The Starlane Registry
Starlane provides discovery services to its WebAssembly components via its Resource registry.
Starlane can provisions resources via configuration or via special custom WebAssembly initiator components.
Components are able to lookup, create and delete resources via the Starlane Registry. Importantly the components do not need to know anything about the infrastructure topology to interact with the Resources. It is Starlane’s job to manage these resources in the way they are configured.
Starlane Message Actions
Messages have a small enumerated list of familiar actions including: Create, Read, Update and Delete.

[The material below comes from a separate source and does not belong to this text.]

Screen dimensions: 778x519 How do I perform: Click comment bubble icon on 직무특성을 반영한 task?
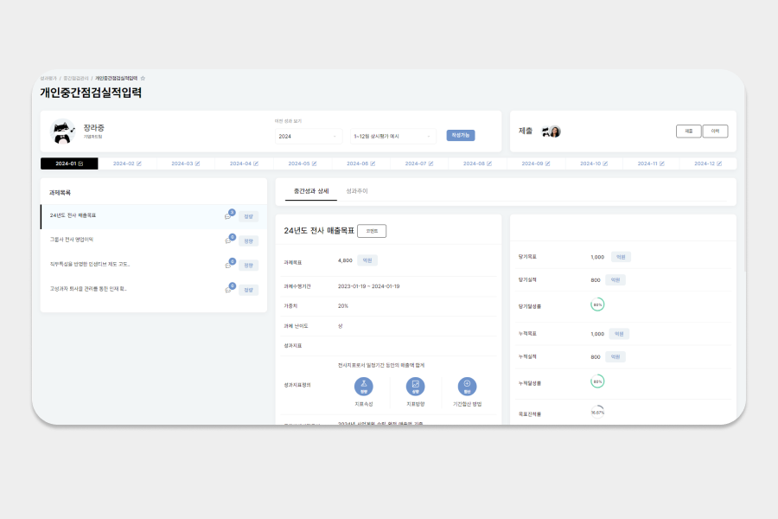click(228, 265)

The Resource abstraction eliminates many infrastructure hassles faced by the app developer. For example if a developer wants his WebAssembly component to create a file he simply issues Create message to a FileSystem resource . The message payload is taken as the content data of the File. A few code saving phenomenons are happening in this example:
- The developer WebAssembly component includes a guest library for messaging the host provided and maintained by the Starlane framework. This library is simple yet because of the Resource abstraction it is quite powerful. In the given example the component sends a create message to a filesystem resource, but could have just as easily sent it to a MessageQueue resource. Like unix the Starlane framework scales developer productivity faster because it strives to unify solutions to common patterns.
- The developer’s WebAssembly component does not need to know anything about the application topology in order to route the create message. It is Starlane’s job route the message to a resource that is local to the process or transform the message into a rest call and send it a thousand miles away on a remote server. The guest component developer supplies the end address and Starlane handles the drudgery of making sure the message get to the desired destination.

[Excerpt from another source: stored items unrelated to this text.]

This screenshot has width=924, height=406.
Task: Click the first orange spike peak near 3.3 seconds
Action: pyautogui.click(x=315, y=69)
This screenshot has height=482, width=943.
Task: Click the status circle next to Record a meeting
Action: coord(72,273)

- Starlane resource drivers handle abstracted requests to generate a consistent result. I mentioned creating a File on a FileSystem resource… but what is the FileSystem resource? It could be a local directory on the client machine where the WebAssembly component is running OR it could be an S3 Bucket somewhere on the backwaters of the cloud. Starlane provides some common Resource Drivers and also allows developers to create 3rd party Resource Drivers to expand Starlane’s capabilities.
Starlane Security
Starlane has a security auditor which checks if the sending resource is allowed to message the receiving resource with a particular action.
Security is a very broad topic that I intend to go into greater detail in a future article about Starlane security. Of course security is critical to the success of the Starlane Framework and be assured a lot of work continues to go into it.
More…
That is the initial introduction to Starlane. I intend to revise this article and add a summary based on the initial feedback I get. I also will be writing several articles about different aspects of Starlane not addressed here including one called “The 3 Goals of the Starlane Framework” which has been in development for quite a while…
The State of Starlane
Starlane is NOT ready for primetime and is probably not much of a ready state to even experiment with since I active halted active development.
The good news is I am sufficiently recharged and feel like this project has enough merit that it deserves some of my time
Where to get Starlane
As I said it isn’t ready for primetime but the GitHub repository is publicly available so if you are up for the pain please knock yourself out!